State Prisons Badly Short of Staff
15% of staff positions in state unfilled, up to 40% at Waupun prison.
Just under 690 jobs, or roughly 15 percent of corrections officer positions, are unfilled at Wisconsin’s prisons, according to data from the state Department of Corrections. The problem is most severe at Waupun Correctional Institution where 40 percent of jobs are vacant.
The DOC announced in December it was closing a cell hall at Waupun to help relieve the staffing shortage. Figures from the agency show 119 out of 297 corrections officer positions were vacant at the prison as of Feb. 2.
“I don’t know how you operate a facility with half the people that you should normally have,” Schraa said.
The chair of the Assembly Corrections Committee said he’s received many messages from corrections officers in his district, which includes the Waupun prison, who say they’re burning out from working long hours.
Lawmakers approved a pay bump from $16.65 per hour to $19.03 per hour for corrections officers under the current state budget that sought to address long-standing vacancies that have driven up overtime costs at state prisons. But, DOC Secretary Kevin Carr told lawmakers the wage boost isn’t on par with what corrections officers make in surrounding states.
“We still have ground to make up there,” Carr said. “That impacts the overall picture throughout the agency at every facility and impacts the vacancy rates overall.”
In 2019, the Evers administration approved a $5-an-hour raise for workers at a handful of correctional facilities, including Waupun, Columbia, Dodge, Green Bay and Taycheedah. Carr said the pay hike helped alleviate staffing shortages at three of the five — but not at Dodge and Waupun.
“The one that seems to historically, not just recently, but historically has been the biggest challenge to maintain a low vacancy rate is Waupun,” said Carr. “I think a lot of it has to do with its age and the conditions of working there.”
The job vacancy rate at state prisons was similar in April 2019 at nearly 15 percent, but Waupun’s vacancy rate has increased from 32 percent at that time.
The COVID-19 pandemic has magnified the facility’s staffing shortage at times during the last year. As of Wednesday, Waupun had 129 employees and 722 inmates who have tested positive for the virus since the beginning of the pandemic.

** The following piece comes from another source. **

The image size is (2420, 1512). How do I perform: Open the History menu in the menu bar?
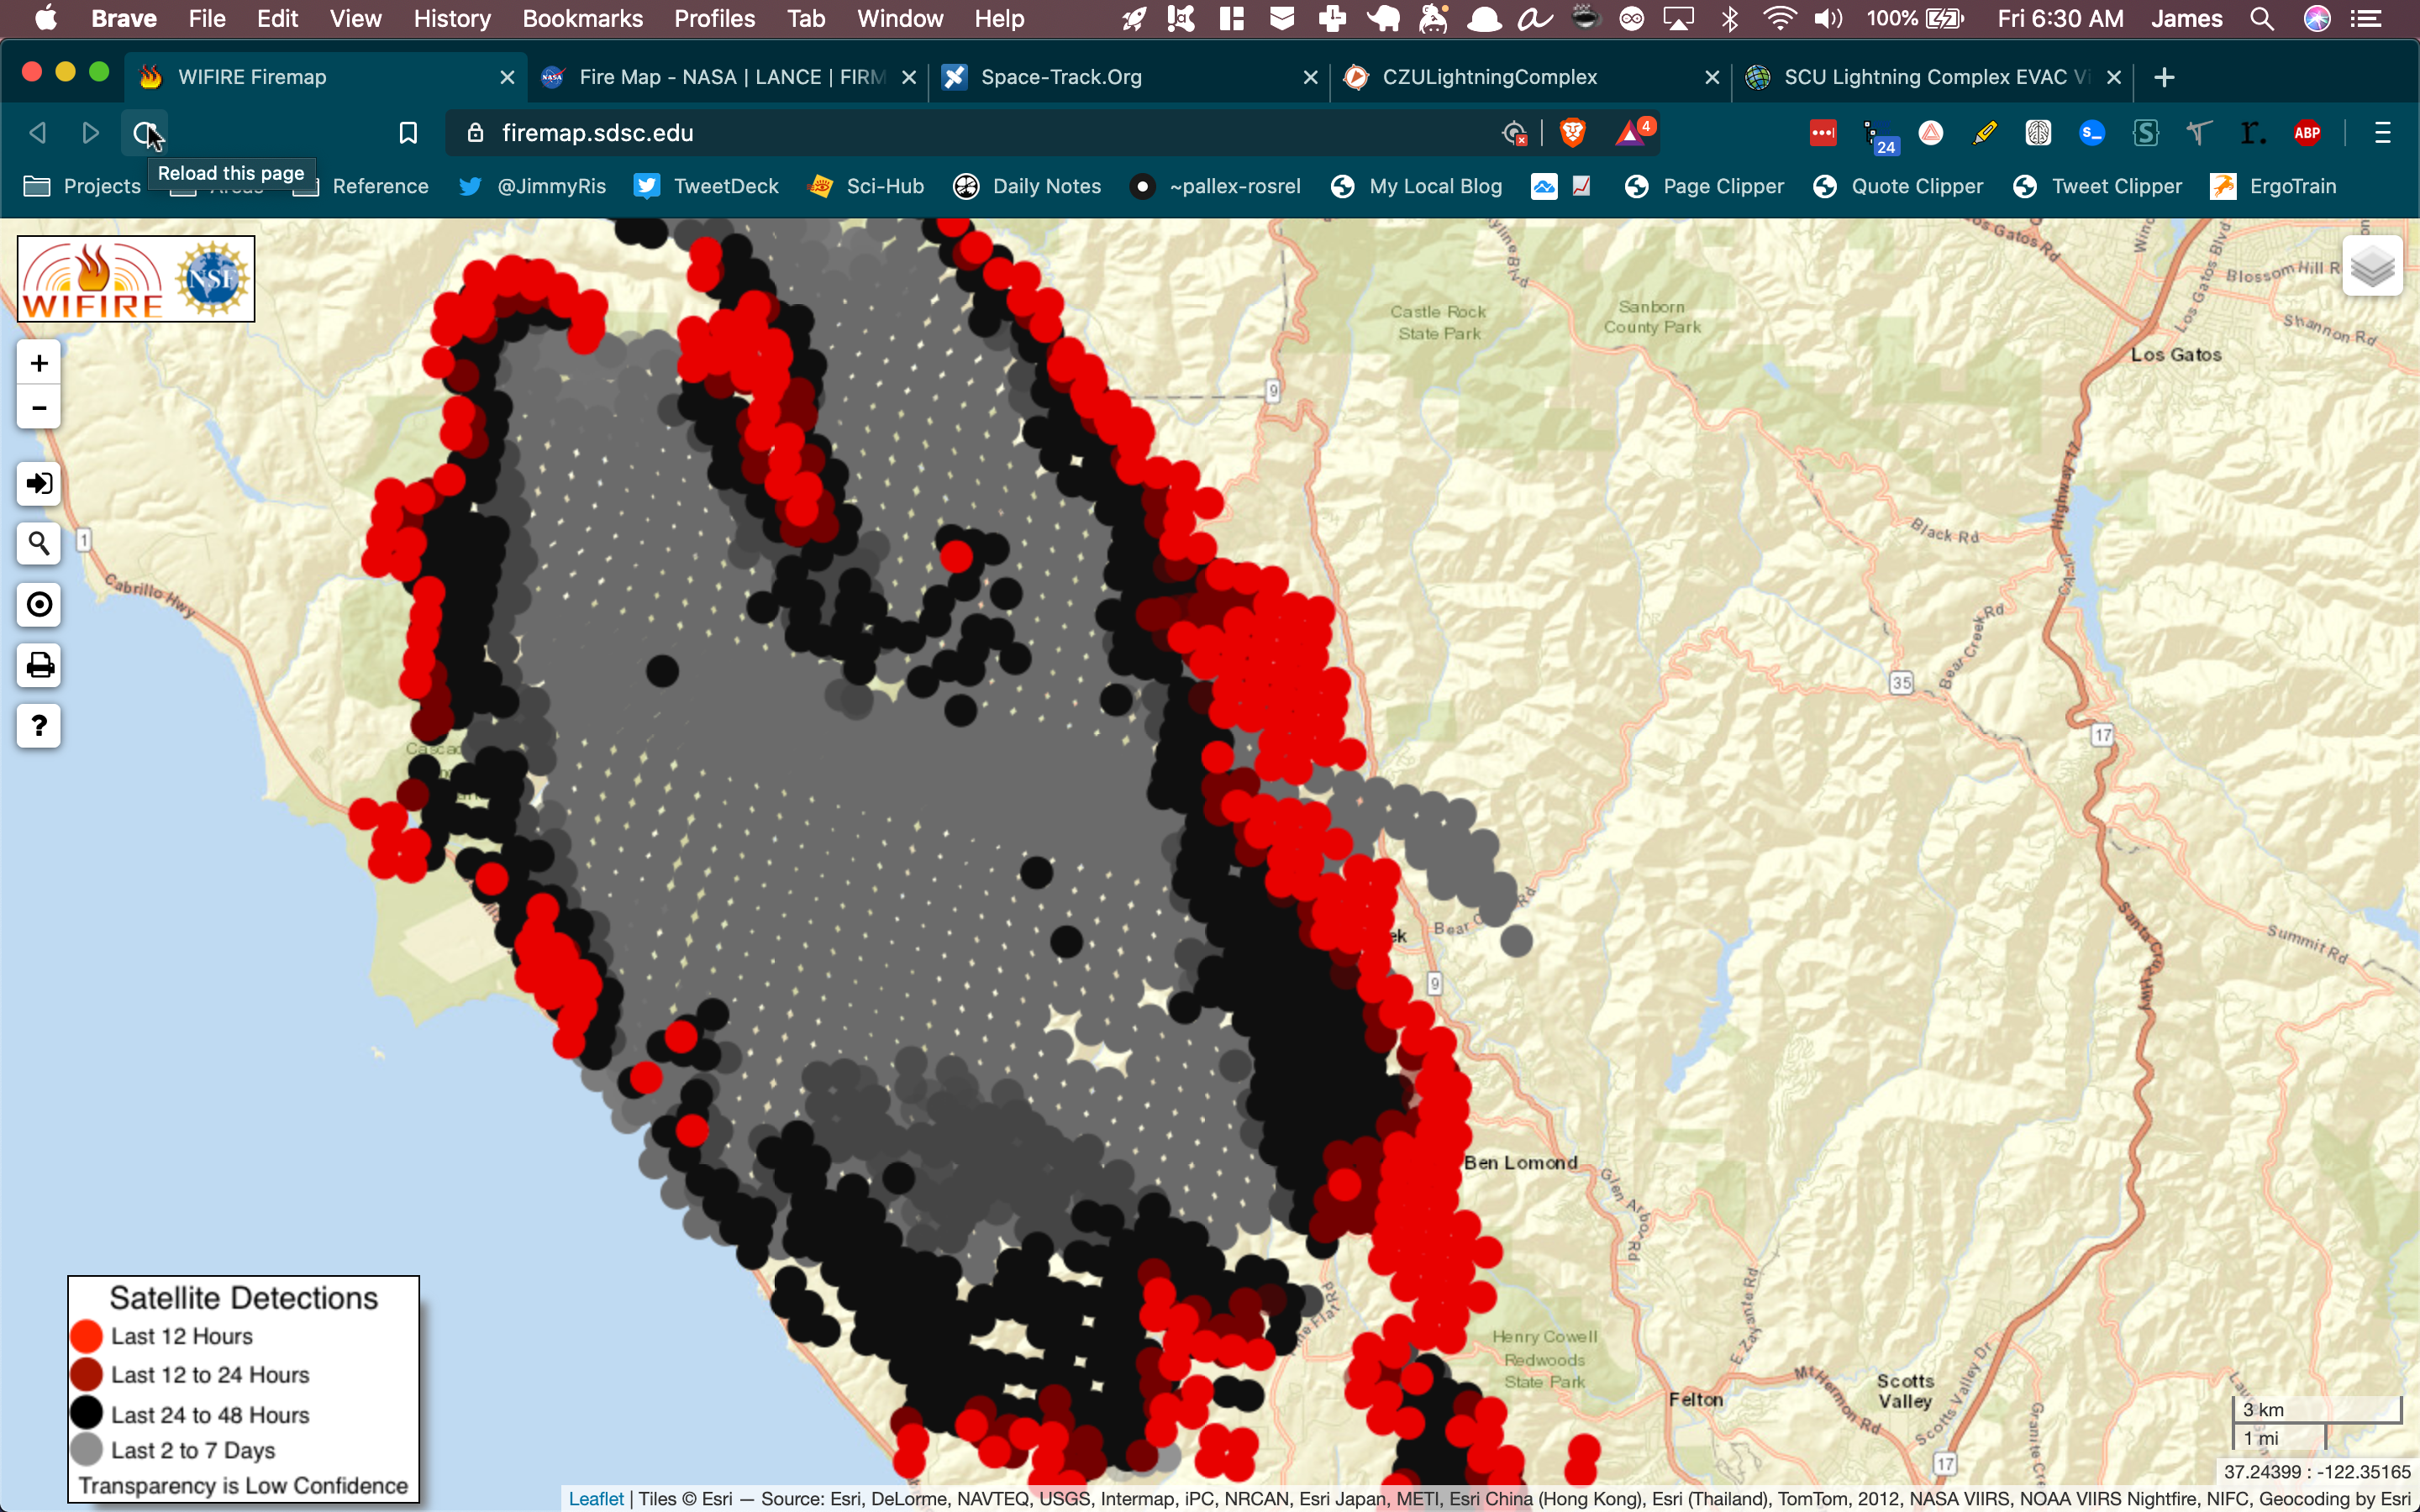coord(451,18)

A quarter of the state’s 36 correctional facilities have job vacancy rates of 20 percent or more, including Taycheedah and Columbia. DOC has 1,363 vacant positions, 13.4 percent of the agency’s more than 10,000 employees.
The DOC budgeted around $57.3 million for overtime costs this fiscal year, according to the nonpartisan Legislative Fiscal Bureau. The agency is requesting around $88.3 million annually under the next state budget due to an expected increase in overtime costs and compensation.
COVID-19 Cases Down 98 Percent From Peak In November
During the hearing Wednesday, Carr highlighted that active cases of COVID-19 in state prisons have dropped dramatically since the height of a surge in cases in November.
On Wednesday, the state’s correctional facilities had 40 active cases among inmates, down from 2,294 cases at its peak Nov. 23.
Reports among staff were also down with 48 active cases of the virus Wednesday, said Carr. He said all health care employees who wanted the COVID-19 vaccine have received it, and correctional staff are currently being vaccinated.
Corrections officials have taken steps to prevent the spread of the virus in state prisons, including wearing masks, screening workers, limiting inmate movements and enhanced cleaning.
Despite precautions, more than half the state’s prison population — 10,789 inmates — have tested positive for the virus. At least 25 inmates have died during the pandemic, according to DOC figures.
Federal health officials say correctional facilities face significant challenges in reducing the spread of the disease due to crowding, shared facilities and staff who come and go each day.